Friday, November 12, 2004
Cleveland Post-Mortem V: The Vote, and the Real Work
It’s been a long week, and I must admit I’m feeling pretty tapped out of Cleveland stories. What’s left are moments, anecdotes, grousings about the Las Vegas airport and the general shape of the planet… it puts me in mind of the fact that my major task while volunteering was to clean the volunteer headquarters and haul their garbage to the loading dock.
I’d hung around looking for something constructive to do for most of the day; I was expecting to have to defend democracy actively, to insert myself into the fray as poll watchers and poll workers and disenfranchised patriots struggled with their circumstances - I was there to correct the problems, to clarify rights and to cleanse the process like an exterminator cleans silverfish out of a rectory. Well that’s not exactly the kind of cleanup they wound up needing me to do. When I arrived at my first monitoring station, the republican poll watcher told me frankly that he intended to lodge no complaints whatsoever - he just wanted to keep his eyes on the ballot box to make sure nothing untoward happened to it. At my second assignment, the pollwatchers chatted with me about how smoothly it was all going, considering the number of voters, first time voters, and voters there with kids - all of which seemed, to me, to be a ringing endorsement of the process. Bring those voters out of the woodwork! Help them when they don’t know where the door is, what to do there, how to make their voices heard!
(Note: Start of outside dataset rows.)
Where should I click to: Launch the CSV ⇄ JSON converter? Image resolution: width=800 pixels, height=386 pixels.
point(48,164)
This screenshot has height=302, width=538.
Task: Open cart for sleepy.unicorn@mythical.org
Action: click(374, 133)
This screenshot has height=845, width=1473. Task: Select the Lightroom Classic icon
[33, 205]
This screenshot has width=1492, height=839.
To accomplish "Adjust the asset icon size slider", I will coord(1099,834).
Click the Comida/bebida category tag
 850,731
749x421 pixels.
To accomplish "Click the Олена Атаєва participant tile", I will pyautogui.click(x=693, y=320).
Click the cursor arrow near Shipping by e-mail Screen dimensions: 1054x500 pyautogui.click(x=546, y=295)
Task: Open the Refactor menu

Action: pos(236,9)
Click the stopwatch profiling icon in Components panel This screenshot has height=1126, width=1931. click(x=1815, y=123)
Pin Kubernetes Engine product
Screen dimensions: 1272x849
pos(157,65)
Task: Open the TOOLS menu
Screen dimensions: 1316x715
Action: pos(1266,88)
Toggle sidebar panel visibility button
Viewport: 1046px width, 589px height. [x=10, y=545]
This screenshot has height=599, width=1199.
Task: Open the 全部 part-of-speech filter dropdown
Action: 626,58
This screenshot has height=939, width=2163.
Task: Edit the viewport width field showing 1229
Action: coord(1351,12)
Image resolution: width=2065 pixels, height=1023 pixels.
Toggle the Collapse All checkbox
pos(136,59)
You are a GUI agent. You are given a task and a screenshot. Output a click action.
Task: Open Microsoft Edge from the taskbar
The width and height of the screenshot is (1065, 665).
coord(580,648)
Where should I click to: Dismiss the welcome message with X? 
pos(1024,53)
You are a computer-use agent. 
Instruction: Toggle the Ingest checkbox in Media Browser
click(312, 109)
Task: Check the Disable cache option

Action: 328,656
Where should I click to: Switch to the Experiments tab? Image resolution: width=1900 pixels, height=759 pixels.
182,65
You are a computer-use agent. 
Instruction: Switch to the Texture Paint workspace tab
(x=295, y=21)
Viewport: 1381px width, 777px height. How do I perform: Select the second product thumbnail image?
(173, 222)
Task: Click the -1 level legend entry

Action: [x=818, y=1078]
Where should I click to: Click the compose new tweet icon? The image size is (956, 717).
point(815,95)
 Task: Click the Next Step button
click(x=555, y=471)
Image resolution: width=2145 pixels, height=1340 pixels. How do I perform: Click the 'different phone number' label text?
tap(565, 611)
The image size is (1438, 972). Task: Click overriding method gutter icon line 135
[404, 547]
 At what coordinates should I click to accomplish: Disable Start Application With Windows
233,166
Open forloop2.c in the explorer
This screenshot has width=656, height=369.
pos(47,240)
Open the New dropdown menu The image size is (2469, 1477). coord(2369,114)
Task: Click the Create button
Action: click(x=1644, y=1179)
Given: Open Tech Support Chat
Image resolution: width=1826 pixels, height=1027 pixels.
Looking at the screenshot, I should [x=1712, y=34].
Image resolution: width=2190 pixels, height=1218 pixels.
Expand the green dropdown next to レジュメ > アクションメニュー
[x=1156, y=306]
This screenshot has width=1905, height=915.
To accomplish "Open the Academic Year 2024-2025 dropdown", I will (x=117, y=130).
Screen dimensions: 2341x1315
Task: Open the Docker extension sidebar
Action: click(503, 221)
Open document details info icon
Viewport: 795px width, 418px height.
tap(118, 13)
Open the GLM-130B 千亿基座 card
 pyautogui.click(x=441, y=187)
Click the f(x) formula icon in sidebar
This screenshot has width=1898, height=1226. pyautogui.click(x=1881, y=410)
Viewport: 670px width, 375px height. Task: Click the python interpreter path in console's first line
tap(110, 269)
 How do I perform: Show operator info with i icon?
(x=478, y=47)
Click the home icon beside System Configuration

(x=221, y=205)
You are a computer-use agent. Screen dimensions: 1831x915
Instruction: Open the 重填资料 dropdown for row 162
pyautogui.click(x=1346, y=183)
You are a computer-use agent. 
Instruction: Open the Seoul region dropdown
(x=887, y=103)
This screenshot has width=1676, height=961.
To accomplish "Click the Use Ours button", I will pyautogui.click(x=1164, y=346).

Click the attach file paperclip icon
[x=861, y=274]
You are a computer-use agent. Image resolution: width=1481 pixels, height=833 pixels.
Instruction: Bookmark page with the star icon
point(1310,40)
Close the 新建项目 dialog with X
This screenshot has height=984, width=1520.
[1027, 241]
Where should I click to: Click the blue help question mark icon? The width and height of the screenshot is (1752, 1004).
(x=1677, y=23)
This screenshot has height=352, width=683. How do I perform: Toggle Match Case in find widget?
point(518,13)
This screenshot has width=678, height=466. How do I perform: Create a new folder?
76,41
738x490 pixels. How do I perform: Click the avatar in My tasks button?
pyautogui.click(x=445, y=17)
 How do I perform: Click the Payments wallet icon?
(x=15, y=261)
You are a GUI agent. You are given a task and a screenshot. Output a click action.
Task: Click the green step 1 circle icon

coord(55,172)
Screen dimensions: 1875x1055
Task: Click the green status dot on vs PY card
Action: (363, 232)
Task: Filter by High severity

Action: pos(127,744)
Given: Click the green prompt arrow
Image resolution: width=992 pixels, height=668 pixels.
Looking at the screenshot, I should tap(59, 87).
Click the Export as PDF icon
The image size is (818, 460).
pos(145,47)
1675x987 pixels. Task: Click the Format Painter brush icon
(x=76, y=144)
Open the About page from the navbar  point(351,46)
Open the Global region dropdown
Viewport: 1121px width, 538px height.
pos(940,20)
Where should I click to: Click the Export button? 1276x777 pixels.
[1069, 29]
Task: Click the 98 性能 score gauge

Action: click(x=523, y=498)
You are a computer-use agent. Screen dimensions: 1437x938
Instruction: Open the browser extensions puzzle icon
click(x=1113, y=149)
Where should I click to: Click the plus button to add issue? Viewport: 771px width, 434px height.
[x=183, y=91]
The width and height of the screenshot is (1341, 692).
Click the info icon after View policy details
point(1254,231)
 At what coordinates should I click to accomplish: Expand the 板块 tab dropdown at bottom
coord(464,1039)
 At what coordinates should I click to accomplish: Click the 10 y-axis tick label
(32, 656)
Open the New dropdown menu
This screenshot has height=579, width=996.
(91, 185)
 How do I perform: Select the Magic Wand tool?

The newer they are to the process, the easier I’d like it to go for them!
And that was especially true when I saw two, three, even four generations coming to vote together - grandma with her walker, leaning on her grandson, while the middle generation is carrying a toddler over the puddles, the child too young to belong to anyone but the grandson.... and all of them are peering curiously at the political signs, at their neighbors greeting them in the rain as well as the strangers backing them up; they’re checking out the democratic slate and they’re very interested in the occasional bag of chips or cookies we distributed to people who might be waiting in line for a while… even when the voter was a tough young thug with capped teeth and a streetwise grimace on a grizzled chin, when I stepped up and asked if everything went alright inside, he’d give me a curt nod and a minimal twinkle, an eye-to-eye exchange that none of the others could have seen that told me, “yeah, it was weird but it was cool and now its done so later on holmes;” and in each of these cases I’d done nothing - the system had become self-executing, they were all doing fine without me. I’d learned all about HAVA and provisional ballots and rules for enfranchised felons and for people who’d moved between precincts versus between counties versus between addresses within a precinct… my stalwart timbuktu bag sat on a concrete tire-stop, shedding rain like a champ, full of legal references and the tools of advocacy. I stood beside it on the blacktop, soaking up the rain and basking in the process that was unfolding before me. The cameraderie of those who stood there with me was a pleasure, to be sure, but an ancillary one - the real pleasure was in seeing the people just walk up and vote and then walk away again, smiling, assuring me that they had exercised their franchises freely and without undue interference. And I got to stand there and watch them do it, watch the mechanism operate before my delighted eyes.
Eventually I was instructed to stay at my assigned station until the polls closed, to make sure no one was left out; I hustled the last few stragglers through the door with minutes to spare and the polls closed without closing anybody off. I was then asked to stick around to see the ballot box removed to be taken to the Board of Elections, but instead the BOE van arrived in our parking lot. A fellow volunteer learned from her that 24 other polling places were going to bring their ballot boxes here, and they’d all be taken downtown together - a process that could take hours. We phoned this information to the volunteer headquarters and they told us to come on back.
By the time we got to the bullpen where the main effort had been coordinated and conducted, the command-and-control center, if you will, it was crammed with volunteers who were randomly shucking off waterlogged paperwork, cellphones, sacks of snack food, umbrellas, clipboards, any number of campaign items, and the floor was a warren of soggy cardboard boxes and piles of tshirts.... the main job was obviously controlling this tsunami of garbage and laundry. A few sharp folk were working on the problem; I asked how I could help them and got some marching orders. I broke down ruined boxes and stuffed garbage bags with recycling and actual garbage and I got a dolly and used it to haul garbage out of the offices and over to the loading docks. I probably stuffed and hauled 25 big bags of refuse and waste. Once we were done the place looked well-used, but not like a typhoon had hit it, which was how it had looked when I’d arrived there earlier in the evening. The work was done, all that I had been able to do.
There’s a Korean priest of the 14th century named Naong, who wrote: “Live like the wind and the clouds, and then die.” The election is over, Cleveland is behind me, and each morning brings a new set of challenges. Next monday: ten unfunny words that make me giggle. For now, it’s time to get on with life. Or whatever we’re calling it these days.